Re: Unicode & space in programming & l10n

From: Doug Ewell (
Date: Sun Sep 17 2006 - 22:03:45 CDT

  • Next message: Don Osborn: "RE: Unicode & space in programming & l10n"

    Mark Davis wrote:

    > Frankly, I think the reason why SCSU and BOCU never got a lot of
    > traction is related to #1 on my list. That is, in the vast majority of
    > cases UTF-16 or UTF-8 have storage characteristics that are good
    > enough -- it's just not really worth taking extra steps to squeeze out
    > more.

    UTF-8 is practically always good enough for me, but then I'm not the one
    writing articles complaining about size "penalties" or ASCII
    compatibility. Apparently at least some people either have different
    storage needs, or haven't overcome the myths.
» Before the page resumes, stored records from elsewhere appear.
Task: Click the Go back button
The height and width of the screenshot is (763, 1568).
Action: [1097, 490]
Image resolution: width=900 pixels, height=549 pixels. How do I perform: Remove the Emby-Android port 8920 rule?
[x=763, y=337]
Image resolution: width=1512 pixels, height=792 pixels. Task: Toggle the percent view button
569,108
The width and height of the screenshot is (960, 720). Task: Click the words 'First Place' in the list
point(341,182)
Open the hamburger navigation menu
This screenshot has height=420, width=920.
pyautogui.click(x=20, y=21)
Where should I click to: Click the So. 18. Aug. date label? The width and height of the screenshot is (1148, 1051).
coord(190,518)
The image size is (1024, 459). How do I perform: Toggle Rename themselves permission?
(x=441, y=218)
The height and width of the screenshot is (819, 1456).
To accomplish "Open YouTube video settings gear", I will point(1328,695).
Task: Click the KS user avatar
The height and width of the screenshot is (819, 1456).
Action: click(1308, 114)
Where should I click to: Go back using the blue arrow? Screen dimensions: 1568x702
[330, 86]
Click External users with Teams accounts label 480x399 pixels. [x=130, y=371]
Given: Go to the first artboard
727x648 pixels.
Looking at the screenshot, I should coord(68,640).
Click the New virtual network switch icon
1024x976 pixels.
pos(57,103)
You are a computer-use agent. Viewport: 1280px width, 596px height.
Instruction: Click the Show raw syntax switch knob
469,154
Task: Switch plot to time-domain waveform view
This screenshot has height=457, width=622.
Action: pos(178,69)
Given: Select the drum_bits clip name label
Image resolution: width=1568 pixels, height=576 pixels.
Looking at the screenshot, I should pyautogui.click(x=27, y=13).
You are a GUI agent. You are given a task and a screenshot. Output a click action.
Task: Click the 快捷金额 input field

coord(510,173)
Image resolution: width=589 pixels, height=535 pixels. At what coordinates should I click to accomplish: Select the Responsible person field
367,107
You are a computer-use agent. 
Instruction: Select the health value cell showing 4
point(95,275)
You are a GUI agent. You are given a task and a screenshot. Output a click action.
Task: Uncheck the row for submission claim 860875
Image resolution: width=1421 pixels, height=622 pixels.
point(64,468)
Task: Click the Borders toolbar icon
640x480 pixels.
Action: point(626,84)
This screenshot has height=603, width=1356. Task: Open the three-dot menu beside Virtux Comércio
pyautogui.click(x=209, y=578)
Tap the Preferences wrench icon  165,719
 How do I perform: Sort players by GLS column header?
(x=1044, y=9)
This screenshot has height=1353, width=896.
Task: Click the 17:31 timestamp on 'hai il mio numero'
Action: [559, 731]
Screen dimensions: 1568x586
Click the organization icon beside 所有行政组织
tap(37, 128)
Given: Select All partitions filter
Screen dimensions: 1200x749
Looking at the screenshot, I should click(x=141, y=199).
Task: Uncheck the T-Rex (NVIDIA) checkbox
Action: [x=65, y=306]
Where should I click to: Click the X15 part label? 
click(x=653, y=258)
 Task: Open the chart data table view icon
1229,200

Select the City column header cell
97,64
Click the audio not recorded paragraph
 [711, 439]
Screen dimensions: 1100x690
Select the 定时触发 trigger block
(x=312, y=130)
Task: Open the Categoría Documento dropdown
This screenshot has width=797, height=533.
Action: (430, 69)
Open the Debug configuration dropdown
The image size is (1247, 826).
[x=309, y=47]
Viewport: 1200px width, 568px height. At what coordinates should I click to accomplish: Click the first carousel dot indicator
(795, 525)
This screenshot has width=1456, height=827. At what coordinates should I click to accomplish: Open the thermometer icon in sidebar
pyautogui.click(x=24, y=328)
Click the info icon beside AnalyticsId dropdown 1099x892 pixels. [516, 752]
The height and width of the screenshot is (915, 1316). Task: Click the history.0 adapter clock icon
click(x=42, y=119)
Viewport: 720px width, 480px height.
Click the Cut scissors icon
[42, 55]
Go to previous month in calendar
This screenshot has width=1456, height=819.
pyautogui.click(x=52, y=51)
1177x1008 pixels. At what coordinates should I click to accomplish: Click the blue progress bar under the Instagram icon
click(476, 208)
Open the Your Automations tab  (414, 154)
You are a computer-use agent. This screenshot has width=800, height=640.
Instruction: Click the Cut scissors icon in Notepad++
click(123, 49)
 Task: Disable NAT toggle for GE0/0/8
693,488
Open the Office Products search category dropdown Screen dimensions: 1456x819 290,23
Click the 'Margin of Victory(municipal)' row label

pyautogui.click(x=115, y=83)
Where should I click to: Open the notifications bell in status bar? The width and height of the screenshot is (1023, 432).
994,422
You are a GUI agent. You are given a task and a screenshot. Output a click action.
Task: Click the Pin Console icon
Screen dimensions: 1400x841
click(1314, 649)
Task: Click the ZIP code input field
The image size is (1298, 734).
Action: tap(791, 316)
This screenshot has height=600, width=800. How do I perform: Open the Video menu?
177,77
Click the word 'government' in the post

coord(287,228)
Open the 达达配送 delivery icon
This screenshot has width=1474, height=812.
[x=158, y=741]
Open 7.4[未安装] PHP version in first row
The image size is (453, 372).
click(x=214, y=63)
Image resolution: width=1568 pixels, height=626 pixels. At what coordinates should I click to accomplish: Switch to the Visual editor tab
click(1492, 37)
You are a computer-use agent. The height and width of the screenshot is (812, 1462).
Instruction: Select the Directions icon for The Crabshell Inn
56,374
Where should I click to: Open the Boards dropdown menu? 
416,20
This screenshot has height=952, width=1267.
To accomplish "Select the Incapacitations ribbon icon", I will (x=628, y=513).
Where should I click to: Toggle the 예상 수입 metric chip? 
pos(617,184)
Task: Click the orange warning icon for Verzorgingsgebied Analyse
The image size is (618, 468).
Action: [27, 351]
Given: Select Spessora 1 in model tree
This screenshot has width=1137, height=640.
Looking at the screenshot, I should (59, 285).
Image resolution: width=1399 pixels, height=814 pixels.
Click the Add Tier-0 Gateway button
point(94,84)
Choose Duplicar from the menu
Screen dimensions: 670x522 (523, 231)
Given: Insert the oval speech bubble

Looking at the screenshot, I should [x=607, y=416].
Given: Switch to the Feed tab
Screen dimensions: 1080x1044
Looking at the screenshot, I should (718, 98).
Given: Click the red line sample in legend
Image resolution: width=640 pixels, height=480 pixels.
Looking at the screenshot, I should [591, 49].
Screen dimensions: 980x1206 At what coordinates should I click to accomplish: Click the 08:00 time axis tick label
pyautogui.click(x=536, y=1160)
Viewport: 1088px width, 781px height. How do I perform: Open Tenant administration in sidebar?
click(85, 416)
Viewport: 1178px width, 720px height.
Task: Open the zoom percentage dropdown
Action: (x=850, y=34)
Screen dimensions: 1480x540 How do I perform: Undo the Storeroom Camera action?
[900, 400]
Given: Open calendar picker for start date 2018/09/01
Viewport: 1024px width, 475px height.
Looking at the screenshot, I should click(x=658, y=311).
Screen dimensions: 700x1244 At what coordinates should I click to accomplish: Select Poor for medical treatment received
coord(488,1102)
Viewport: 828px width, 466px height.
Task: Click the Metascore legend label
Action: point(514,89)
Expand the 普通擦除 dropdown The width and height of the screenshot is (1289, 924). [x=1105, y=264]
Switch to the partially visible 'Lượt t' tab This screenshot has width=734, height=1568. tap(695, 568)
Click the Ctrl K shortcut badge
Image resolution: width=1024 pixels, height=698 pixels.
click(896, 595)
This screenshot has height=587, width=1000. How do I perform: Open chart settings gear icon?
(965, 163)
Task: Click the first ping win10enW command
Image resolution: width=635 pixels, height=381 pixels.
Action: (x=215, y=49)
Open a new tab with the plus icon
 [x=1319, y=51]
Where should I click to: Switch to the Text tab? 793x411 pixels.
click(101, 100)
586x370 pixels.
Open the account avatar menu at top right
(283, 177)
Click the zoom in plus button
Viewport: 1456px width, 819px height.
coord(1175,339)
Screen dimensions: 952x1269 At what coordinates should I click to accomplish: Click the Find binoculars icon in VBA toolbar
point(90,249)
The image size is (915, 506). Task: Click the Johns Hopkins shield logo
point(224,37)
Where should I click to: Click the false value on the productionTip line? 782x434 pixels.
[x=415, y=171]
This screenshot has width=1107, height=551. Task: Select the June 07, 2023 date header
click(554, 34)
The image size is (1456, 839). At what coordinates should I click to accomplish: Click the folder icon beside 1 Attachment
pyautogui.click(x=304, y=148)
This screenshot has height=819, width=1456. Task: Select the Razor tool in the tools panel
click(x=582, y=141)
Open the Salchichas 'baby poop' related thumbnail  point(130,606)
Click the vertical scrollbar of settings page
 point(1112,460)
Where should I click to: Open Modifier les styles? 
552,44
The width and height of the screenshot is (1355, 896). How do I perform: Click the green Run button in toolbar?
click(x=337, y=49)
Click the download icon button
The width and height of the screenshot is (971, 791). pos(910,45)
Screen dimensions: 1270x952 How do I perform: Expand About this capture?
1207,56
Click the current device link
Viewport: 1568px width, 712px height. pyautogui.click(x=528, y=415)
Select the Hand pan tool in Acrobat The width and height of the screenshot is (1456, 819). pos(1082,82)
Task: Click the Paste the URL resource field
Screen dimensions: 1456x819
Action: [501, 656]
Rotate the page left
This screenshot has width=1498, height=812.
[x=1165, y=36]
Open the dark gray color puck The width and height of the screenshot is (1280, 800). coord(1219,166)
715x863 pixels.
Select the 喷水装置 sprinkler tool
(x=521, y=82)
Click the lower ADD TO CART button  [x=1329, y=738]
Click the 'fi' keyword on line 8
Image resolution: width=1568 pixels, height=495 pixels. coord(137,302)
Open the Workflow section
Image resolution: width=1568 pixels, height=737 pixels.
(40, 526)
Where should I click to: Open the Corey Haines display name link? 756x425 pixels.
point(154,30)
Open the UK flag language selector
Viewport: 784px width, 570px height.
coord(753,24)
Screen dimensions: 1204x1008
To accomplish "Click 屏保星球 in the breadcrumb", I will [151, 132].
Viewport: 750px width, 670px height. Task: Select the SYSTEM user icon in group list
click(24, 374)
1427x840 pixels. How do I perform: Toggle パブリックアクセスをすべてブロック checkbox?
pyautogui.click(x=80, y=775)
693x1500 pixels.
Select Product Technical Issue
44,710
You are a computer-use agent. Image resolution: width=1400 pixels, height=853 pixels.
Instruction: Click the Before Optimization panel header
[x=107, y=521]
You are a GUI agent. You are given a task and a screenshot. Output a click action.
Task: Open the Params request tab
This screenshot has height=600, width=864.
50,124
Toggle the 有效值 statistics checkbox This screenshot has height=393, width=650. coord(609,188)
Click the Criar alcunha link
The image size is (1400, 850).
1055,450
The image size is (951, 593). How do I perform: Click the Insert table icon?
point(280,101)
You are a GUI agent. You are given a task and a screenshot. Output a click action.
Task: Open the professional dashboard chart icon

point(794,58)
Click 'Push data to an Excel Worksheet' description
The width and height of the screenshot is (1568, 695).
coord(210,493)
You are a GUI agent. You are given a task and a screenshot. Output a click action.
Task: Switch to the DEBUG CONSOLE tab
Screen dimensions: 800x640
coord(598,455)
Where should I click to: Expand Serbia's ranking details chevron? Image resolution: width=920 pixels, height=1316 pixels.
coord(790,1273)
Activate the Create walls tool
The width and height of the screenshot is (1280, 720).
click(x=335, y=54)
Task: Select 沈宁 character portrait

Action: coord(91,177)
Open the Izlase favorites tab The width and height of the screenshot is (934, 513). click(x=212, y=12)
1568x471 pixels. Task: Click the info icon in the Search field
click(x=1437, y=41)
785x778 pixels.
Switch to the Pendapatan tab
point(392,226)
    > The only small-string compression scheme to gain fairly wide
    > acceptance, for different reasons, is PunyCode.

    I'm actually quite impressed with how elegantly and efficiently Punycode
    encodes URNs under the numerous constraints that that implies. But if I
    remember correctly, it's not suitable for arbitrary text, such as this

    > Of course, ZIP and related compressions do a pretty good job on any of
    > these languages encoding in Unicode, so they can be applied to reduce
    > sizes for any and all of them, in appropriate circumstances.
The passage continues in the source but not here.